Megawatt Motors eventually sees a grand opportunity.  They see this opportunity because they are clever which they have to be in order to feed their addiction.  They allow a single idea to penetrate the hazy confusion and reveal its head above the cloud.  Society begins to entertain the idea of forcing its constituents to buy electric cars.  It seems like a great idea because the cost of water and water labor will decrease.  It appears to be an answer to the big problem, a solution in the midst of turbulence.

If everyone buys an electric car, everyone gets water and both become cheaper.   To many, it’s a no-brainer.  But the rest can’t let go of their suspicion and bitterness.  They detest the idea of being forced to buy an electric car. They feel that it is unfair, oppressive, and hostile to their liberty.  Megawatt Motors waits silently as the two sides argue bitterly against each other.  The legal obligation to purchase an electric car would be great for business and profits would soar.  That’s why they let the idea grow, develop, and reach public consciousness.

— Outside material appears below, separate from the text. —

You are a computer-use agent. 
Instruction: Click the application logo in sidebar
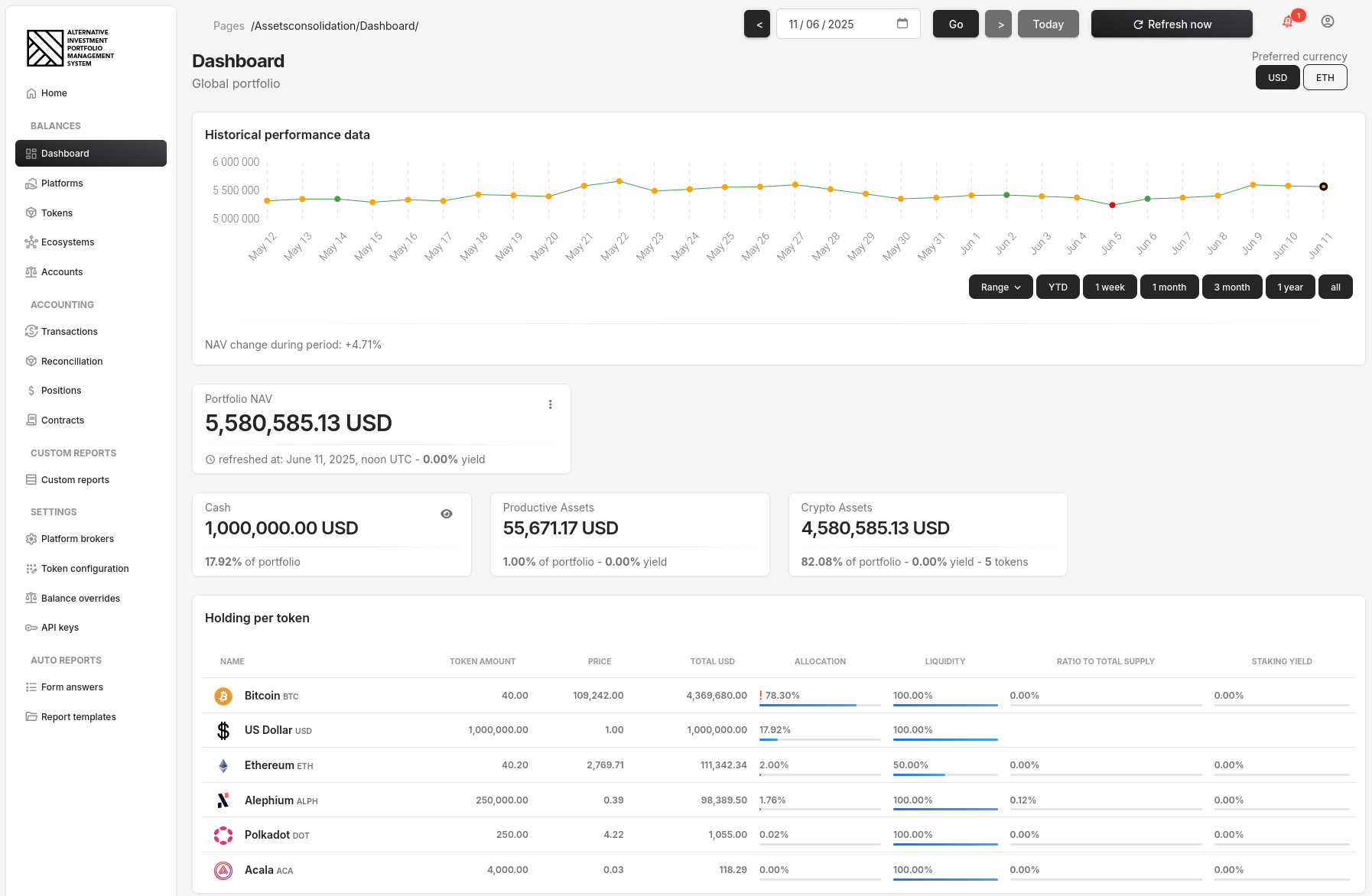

In the chaos, the general population forgets about the power of Aquatrak, the simplest solution of all.  One train versus an electric car for each person.  The train is NOT fueled by the addiction to profit, but rather by the need for water.  Everyone is allowed on the train, so no one is suspicious of each other.  Everyone takes the train, so our innocent water collectors can go back to digging new wells instead of running tabs.  Collective sympathy is restored.  We remember that water isn’t a commodity, but an element of societal survival.

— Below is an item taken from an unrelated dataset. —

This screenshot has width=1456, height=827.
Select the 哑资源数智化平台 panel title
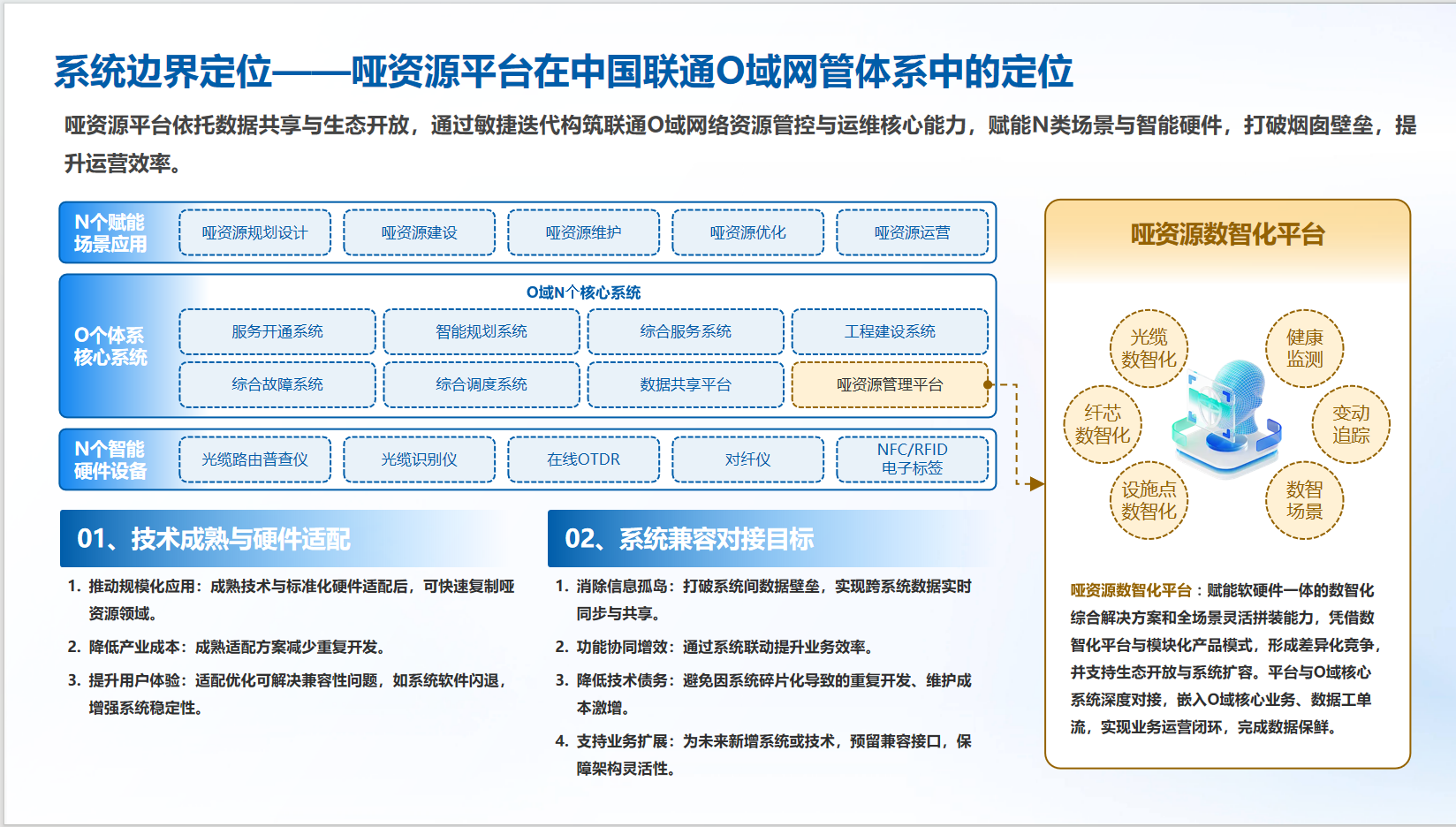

Aquatrak represents a single-payer universal healthcare system that cuts out the insurance middlemen represented by Megawatt Motors.  During Tuesday’s Supreme Court session, attorney Paul Clement argued with Justice Kagan about the difference between electric cars and health insurance as market entities: “My unwillingness to buy an electric car is forcing up the price of an electric car…If only more people demanded an electric car, there would be economies of scale, and the price would go down” (1).  Clement argued that that sort of inaction does not indicate active engagement in commerce and likewise with failure to buy health insurance.  Kagan disagreed with the analogy and argued that healthcare is by nature different in that even if you do not buy health insurance, you are still entitled to healthcare.  It would be like refusing to buy an electric car, but reaping the benefits of automated travel.

This forced intimacy between two “markets” is the absurdity that we all overlook.  to buy or not to buy health insurance is NOT the question.  It doesn’t have to be.  Congress does not have to impose commerce.  Article 1, Section 8 of the Constitution: The Congress shall have Power To lay and collect Taxes, Duties, Imposts and Excises, to pay the Debts and provide for the common Defence and general Welfare of the United States.  There’s no reason to force the people to do business with Megawatt Motors when Aquatrak can be financed via taxes.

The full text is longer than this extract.